PROBLEM TO WORK ON:
Every line of the data that contains the string "arrow" must be copied.

DATA TO PROCESS:
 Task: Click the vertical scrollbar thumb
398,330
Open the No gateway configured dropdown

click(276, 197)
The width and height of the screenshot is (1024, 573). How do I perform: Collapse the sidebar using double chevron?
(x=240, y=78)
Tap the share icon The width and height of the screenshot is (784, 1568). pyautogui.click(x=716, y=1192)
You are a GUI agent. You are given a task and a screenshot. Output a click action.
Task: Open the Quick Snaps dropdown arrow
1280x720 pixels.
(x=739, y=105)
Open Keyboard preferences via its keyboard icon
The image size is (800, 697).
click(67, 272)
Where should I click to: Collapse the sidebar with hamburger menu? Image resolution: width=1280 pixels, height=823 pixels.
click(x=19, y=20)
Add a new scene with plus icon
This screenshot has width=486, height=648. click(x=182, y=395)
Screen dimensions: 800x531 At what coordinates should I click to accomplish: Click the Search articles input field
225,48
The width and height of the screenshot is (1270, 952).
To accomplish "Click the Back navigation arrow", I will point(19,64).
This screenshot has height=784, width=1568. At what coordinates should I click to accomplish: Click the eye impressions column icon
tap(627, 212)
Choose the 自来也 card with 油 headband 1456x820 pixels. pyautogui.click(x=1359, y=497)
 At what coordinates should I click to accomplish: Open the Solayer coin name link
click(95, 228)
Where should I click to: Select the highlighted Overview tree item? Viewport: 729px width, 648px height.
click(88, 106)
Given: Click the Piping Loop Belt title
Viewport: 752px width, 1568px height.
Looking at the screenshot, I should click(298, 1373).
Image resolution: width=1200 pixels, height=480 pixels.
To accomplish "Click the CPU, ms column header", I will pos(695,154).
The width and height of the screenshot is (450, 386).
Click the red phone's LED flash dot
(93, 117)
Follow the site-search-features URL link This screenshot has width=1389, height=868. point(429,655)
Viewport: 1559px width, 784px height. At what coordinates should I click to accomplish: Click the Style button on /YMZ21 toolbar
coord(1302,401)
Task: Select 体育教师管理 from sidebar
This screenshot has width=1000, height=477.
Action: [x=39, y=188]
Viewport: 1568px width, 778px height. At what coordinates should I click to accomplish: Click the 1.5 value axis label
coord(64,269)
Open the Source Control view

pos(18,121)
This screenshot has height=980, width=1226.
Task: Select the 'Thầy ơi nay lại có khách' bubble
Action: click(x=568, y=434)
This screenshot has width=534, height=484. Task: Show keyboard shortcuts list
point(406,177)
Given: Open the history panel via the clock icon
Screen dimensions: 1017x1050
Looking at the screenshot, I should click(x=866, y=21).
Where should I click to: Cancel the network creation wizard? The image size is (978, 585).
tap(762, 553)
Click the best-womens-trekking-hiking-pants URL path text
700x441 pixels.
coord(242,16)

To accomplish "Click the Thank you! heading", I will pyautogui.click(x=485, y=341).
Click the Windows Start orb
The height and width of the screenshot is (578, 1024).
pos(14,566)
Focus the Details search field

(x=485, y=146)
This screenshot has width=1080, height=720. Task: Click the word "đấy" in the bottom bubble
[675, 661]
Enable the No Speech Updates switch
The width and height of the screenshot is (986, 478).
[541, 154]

EXERCISE RESPONSE:
Task: Open the Quick Snaps dropdown arrow
To accomplish "Click the Back navigation arrow", I will point(19,64).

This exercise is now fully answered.